> **STUDY TEXT**
= Beginning of Section =

The inclusion and exclusion criteria were described according to the Population, Intervention, Comparison and Outcome (PICO) principle:

Population: Adults (>18 years) who were previously infected by SARS-CoV-2 and diagnosed with real-time reverse transcription-polymerase chain reaction (RT-PCR) assay or SARS-CoV-2 serological test.

Intervention: Not applicable

Comparison: Not applicable

Outcome: Articles investigating the presence of autoantibodies in plasma/serum in patients with post-COVID symptoms. Articles should collect any post-COVID symptoms, such as fatigue, dyspnea, pain, brain fog, memory loss, skin rashes, palpitations, cough, as well as the presence of autoantibodies.

Screening process, study selection and data extraction

Cohorts and case-control studies where the presence of autoantibodies in plasma/serum samples in patients who had developed post-COVID symptoms after an acute SARS-CoV-2 infection were included. Research letters or correspondence were included if they present new data. Case studies/case series, editorials or opinion articles without new data were excluded. Only studies including living individuals and full-text English language papers were considered. Post-mortem studies were excluded.

The title/abstract of each article identified during the database search was screened by two authors. First, duplicates were removed; full text of eligible articles was analyzed by the same authors. Data including authors, country, sample size, setting, age, post-COVID symptoms, sample of autoantibody analysis, and follow-up were extracted from each study. Both authors should have a consensus on study selection and data extraction. Discrepancies at any stage of the screening process were resolved by asking a third author if needed.

Methodological quality/risk of bias

The Newcastle-Ottawa Scale (NOS), a nine-star rating system evaluating the risk of bias and methodological quality of observational (case-control and cohort) studies was applied by two authors (15). In cohort studies, the NOS evaluates the following items: case selection (i.e., cohort representativeness, selection of non-exposed cohort, case definition, outcome), comparability (i.e., proper control for age, sex, or other factors, between-group comparisons) and exposure (i.e., outcome assessment, enough and adequate follow-up). In case-control studies, NOS items are adapted. For instance, case selection item includes adequate case definition and control selection. Thus, the quality of longitudinal cohort studies or case-control studies is classified as: high quality (7–9 stars), moderate quality (5–6 starts), or low quality (≤4 stars). Methodological quality was also evaluated by two authors. If disagreement between both authors was identified, a third researcher arbitrated the final decision.

= End of Section =

(Data items)
= Beginning of Section =

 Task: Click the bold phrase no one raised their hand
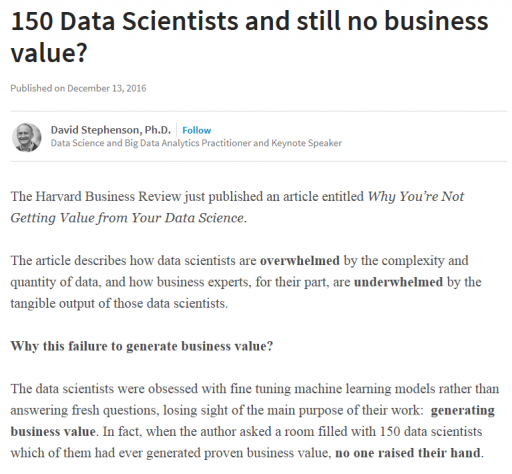pos(408,453)
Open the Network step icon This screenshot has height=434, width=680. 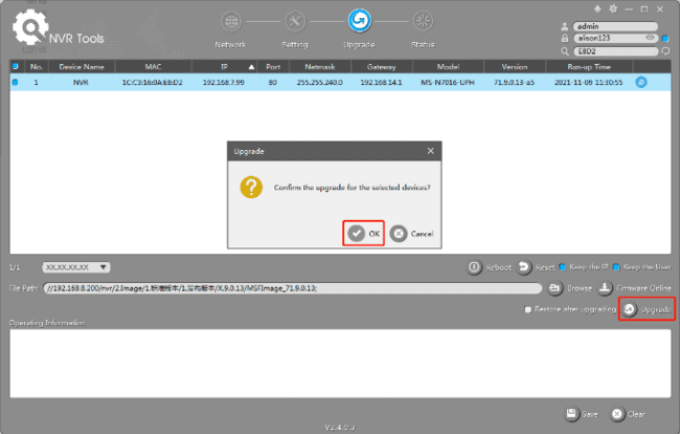(231, 21)
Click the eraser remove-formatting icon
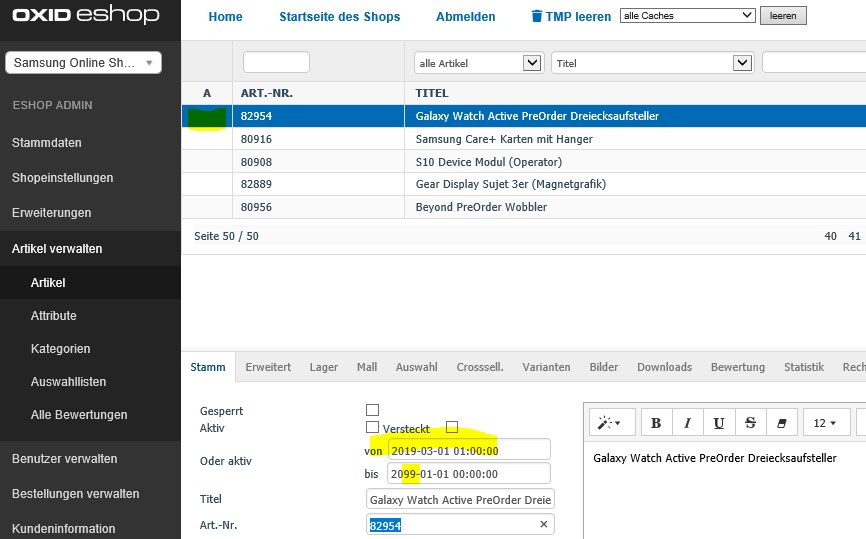866x539 pixels. 781,423
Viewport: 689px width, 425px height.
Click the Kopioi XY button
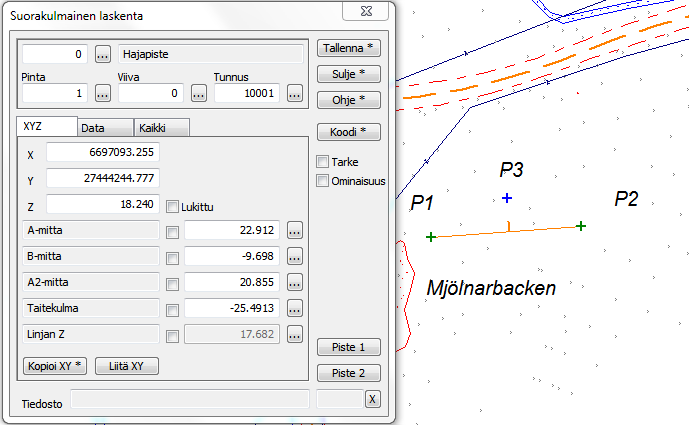pos(54,366)
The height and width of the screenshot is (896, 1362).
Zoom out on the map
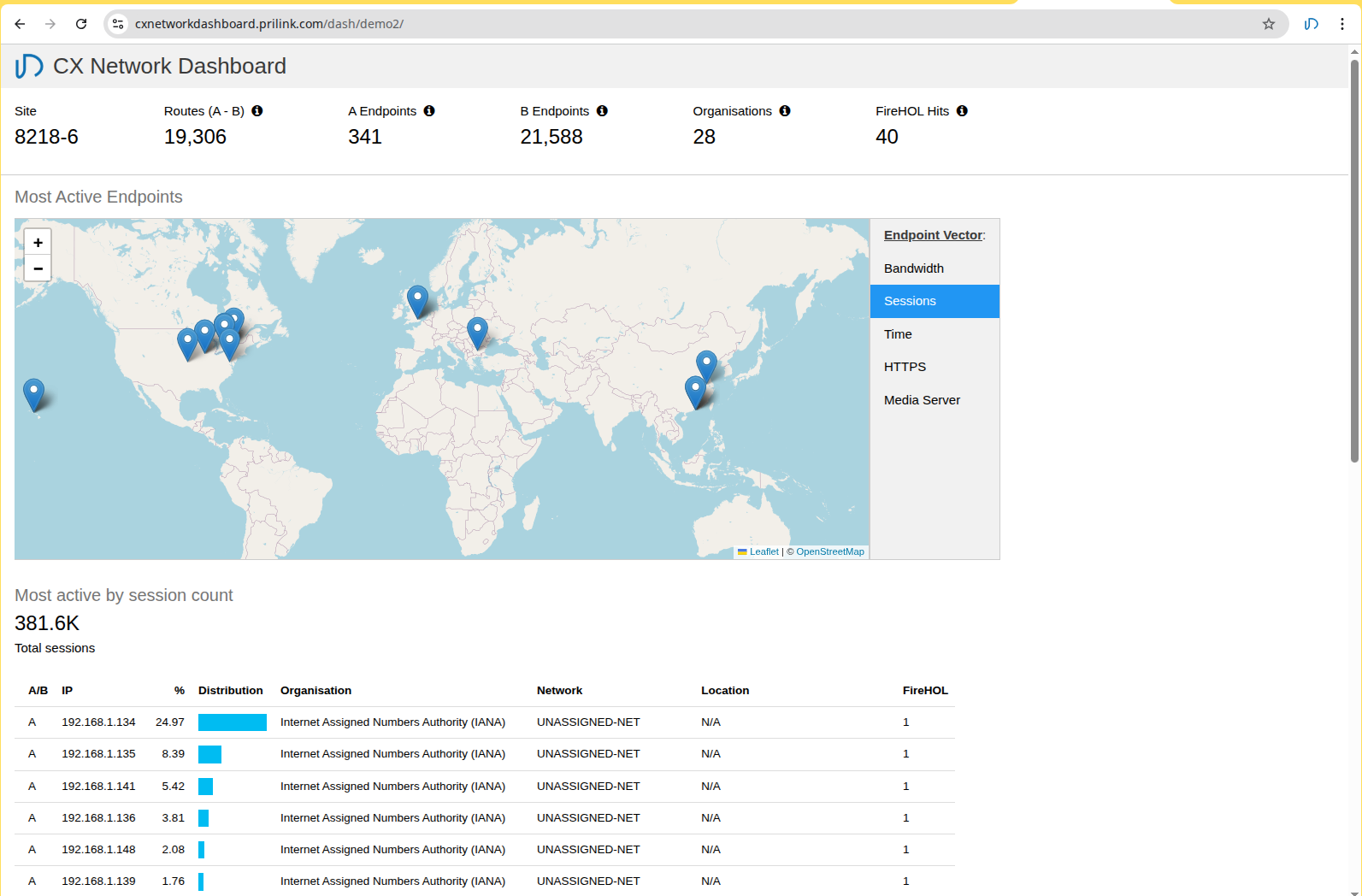[38, 268]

= End of Section =

Set down the part of the systematic review methods text starting with "Intervention: Not applicable" and going on through "studies were excluded.", keeping every word as it appears.

> **EXPECTED ANSWER**
Intervention: Not applicable

Comparison: Not applicable

Outcome: Articles investigating the presence of autoantibodies in plasma/serum in patients with post-COVID symptoms. Articles should collect any post-COVID symptoms, such as fatigue, dyspnea, pain, brain fog, memory loss, skin rashes, palpitations, cough, as well as the presence of autoantibodies.

Screening process, study selection and data extraction

Cohorts and case-control studies where the presence of autoantibodies in plasma/serum samples in patients who had developed post-COVID symptoms after an acute SARS-CoV-2 infection were included. Research letters or correspondence were included if they present new data. Case studies/case series, editorials or opinion articles without new data were excluded. Only studies including living individuals and full-text English language papers were considered. Post-mortem studies were excluded.